Sin embargo, ni siquiera para ese momento las cosas fueron demasiado fáciles. Habiéndose puesto al día en materia de trámites burocráticos, en medio de la resolución de sus documentaciones migratorias, supo un día desde la embajada que sus papeles no estarían a tiempo para asistir a la presentación.
Aquel embrollo no fue resuelto hasta que Roberto Fernández Retamar, poeta y ensayista recién fallecido, telefoneó en persona a la sede diplomática y persuadió a los diplomáticos de lo que sucedía con el intelectual que iba a presentar el libro impreso por Casa de las Américas. Después de eso, ningún problema hubo más.
Por cierto, aunque ese libro pertenece al fondo editorial de la institución, el acontecimiento mencionado sucedió curiosamente en la sala Federico García Lorca del centro Dulce María Loynaz. Fue un éxito de público relatado por algunos medios y atrajo a conocedores de Hernández Novás e intelectuales amigos de Arcos, de importancia y autoridad intelectual en Cuba como el propio Retamar, Antón Arrufat o Graziella Pogolotti.
Esta vez no había libros vinculados con él, aunque indirectamente, cosa sobre la que ha reflexionado en las semanas sucesivas al inesperado hecho de la negativa a viajar a su país. Según me ratifica, sí hubo uno lo suficiente potente como para alertar a ciertas falanges del sector cultural o cualquiera sea la capa donde se encuentre el organismo de velar por tales asuntos.
Coincidentemente con su malograda visita a La Habana se presentaría (y se presentó con éxito el 19 de julio en una galería privada) el libro Los Años de Orígenes, obra que es como una bomba creada por Lorenzo García Vega (1926-2012), aquel origenista que desde su exilio en Miami no volvió a Cuba, y, tampoco lo había hecho una obra suya hasta el pasado julio.
“Es un libro maldito”, coinfirma Arcos, quien precisamente se doctoró estudiando a García Vega en la Universidad Complutense de Madrid: “Está censurado, ni las gestiones de la poeta y Premio Nacional de Literatura Reina María Rodríguez han logrado que se publique en Cuba”.
La edición presentada ahora en La Habana ha sido posible gracias a un interesante proyecto editorial con acento lezamiano, impulsado desde varios países, pero con base en México llamado Rialta, detrás del cual están investigadores como Carlos Aníbal Alonso, Juan Manuel Tabío o Jamila Medina y Haydée Arango.
Los de Rialta, me contaba Arcos, enterados de su viaje le pidieron que estuviera en la presentación para la cual habían invitado así mismo a un amigo tanto de Lorenzo García Vega como de él, el poeta y crítico Enrique Saínz.

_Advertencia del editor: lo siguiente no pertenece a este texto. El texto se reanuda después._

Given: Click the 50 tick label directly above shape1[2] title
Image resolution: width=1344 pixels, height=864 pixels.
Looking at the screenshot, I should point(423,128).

A todas estas, apesadumbrado pero pragmático, se había instalado en un hotel de Santiago de Chile en el cual pensaba alojarse al regreso de La Habana y con su pareja pasaba esas vacaciones alternativas entre llamadas a la embajada cubana en Buenos Aires, desde donde le aseguraban no saber nada de la negativa para su viaje, y a amigos y familiares.
En eso, su madre se comunicó con él para informarle que gracias a gestiones personajes de la ensayista y amiga Graziella Pogolotti su caso parecía resuelto, que al fin podría viajar a La Habana. Fue así como el poeta se vio en una disyuntiva tan inesperada como la negativa a viajar que lo había estacionado en el invierno cuando deseaba el verano: su economía para el viaje estaba mermada y la circunstancia en la que se había visto envuelto no parecía totalmente clara como tomar una decisión.
Esto, de alguna manera lo cuenta Arcos en un poema que ha titulado “Sincronismos”, pero no es ahí donde encuentro el verso que pudiera darme una pista respecto a un estado emocional que su autor, por cierto, vio mejor retratado mediante la extraña, personal y potente poética de Néstor Díaz de Villegas en otro texto sobre el asunto que este le dedicó en esos días.
Hace mucho tiempo en su “Epístola a Enrique Saínz (o de las conversaciones imaginarias)”, con acento cazaliano adelantaba Jorge Luis Arcos los mismos sentimientos que ahora determinan su incertidumbre, porque también la dicotomía lo persigue desde entonces. Por tal razón aseguran sus versos siempre haber sido el exiliado, pero siempre haber querido regresar.